**** Extracted material
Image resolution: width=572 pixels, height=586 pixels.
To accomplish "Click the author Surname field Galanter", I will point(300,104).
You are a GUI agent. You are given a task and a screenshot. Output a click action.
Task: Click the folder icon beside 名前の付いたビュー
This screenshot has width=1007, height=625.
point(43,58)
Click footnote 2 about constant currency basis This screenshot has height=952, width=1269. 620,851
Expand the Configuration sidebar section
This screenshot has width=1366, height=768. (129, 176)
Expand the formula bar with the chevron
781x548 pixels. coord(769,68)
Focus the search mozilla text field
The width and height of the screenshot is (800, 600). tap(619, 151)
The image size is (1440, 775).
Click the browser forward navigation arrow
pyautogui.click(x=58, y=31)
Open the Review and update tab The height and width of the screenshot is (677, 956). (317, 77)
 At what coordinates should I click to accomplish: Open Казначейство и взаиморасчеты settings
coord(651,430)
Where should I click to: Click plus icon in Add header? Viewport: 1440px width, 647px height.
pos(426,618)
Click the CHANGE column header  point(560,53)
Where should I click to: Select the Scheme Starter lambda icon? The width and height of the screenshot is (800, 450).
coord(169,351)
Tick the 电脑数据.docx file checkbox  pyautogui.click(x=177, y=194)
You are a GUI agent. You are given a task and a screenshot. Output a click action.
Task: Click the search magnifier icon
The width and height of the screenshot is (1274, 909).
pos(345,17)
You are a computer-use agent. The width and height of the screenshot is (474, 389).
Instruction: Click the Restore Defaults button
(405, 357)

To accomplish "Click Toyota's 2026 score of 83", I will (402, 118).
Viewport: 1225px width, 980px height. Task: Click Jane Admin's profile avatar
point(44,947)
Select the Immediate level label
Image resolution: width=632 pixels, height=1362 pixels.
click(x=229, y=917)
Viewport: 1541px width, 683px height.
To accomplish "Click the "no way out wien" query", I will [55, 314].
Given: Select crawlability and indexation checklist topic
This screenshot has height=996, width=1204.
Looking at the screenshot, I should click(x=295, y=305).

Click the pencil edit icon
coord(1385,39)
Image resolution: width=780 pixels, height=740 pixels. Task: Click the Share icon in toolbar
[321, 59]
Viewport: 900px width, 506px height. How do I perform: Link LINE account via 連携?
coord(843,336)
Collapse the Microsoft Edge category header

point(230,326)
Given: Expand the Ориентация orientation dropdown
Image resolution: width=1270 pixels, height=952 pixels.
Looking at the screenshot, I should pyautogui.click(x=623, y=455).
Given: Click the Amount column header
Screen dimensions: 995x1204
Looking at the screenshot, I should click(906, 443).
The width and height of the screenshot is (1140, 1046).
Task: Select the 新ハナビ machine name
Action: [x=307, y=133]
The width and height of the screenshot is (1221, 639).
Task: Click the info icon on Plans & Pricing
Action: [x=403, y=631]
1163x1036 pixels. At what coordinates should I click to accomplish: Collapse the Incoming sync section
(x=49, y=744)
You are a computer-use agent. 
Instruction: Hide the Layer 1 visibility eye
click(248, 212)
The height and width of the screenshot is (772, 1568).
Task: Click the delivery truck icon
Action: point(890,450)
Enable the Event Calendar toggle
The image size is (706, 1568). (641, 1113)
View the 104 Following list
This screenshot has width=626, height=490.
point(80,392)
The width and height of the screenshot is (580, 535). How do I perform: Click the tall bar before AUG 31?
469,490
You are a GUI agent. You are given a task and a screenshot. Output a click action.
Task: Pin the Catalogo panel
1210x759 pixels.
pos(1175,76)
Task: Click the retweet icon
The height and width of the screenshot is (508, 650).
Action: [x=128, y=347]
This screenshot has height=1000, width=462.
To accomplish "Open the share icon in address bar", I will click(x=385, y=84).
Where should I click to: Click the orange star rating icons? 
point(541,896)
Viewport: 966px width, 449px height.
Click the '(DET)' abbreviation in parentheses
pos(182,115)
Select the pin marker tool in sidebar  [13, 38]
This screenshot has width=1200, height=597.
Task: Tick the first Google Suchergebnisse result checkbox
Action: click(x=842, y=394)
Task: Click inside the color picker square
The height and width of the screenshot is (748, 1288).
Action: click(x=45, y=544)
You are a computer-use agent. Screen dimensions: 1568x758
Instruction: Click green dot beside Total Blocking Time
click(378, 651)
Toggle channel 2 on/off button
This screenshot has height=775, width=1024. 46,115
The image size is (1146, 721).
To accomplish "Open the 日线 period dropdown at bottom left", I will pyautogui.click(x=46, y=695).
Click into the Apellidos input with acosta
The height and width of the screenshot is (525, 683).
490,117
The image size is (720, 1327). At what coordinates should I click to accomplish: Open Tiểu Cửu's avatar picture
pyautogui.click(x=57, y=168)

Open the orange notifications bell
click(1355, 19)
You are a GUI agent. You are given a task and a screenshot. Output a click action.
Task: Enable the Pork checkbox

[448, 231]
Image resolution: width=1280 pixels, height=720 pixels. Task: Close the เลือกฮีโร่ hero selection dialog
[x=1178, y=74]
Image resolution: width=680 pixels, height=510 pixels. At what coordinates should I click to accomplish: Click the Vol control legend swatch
********
## Problem to solve
In the records above, find each line that mentions the string "computer", then copy it.

## Answer box
You are a computer-use agent. The width and height of the screenshot is (474, 389).
You are a computer-use agent. 
You are a computer-use agent. Screen dimensions: 1568x758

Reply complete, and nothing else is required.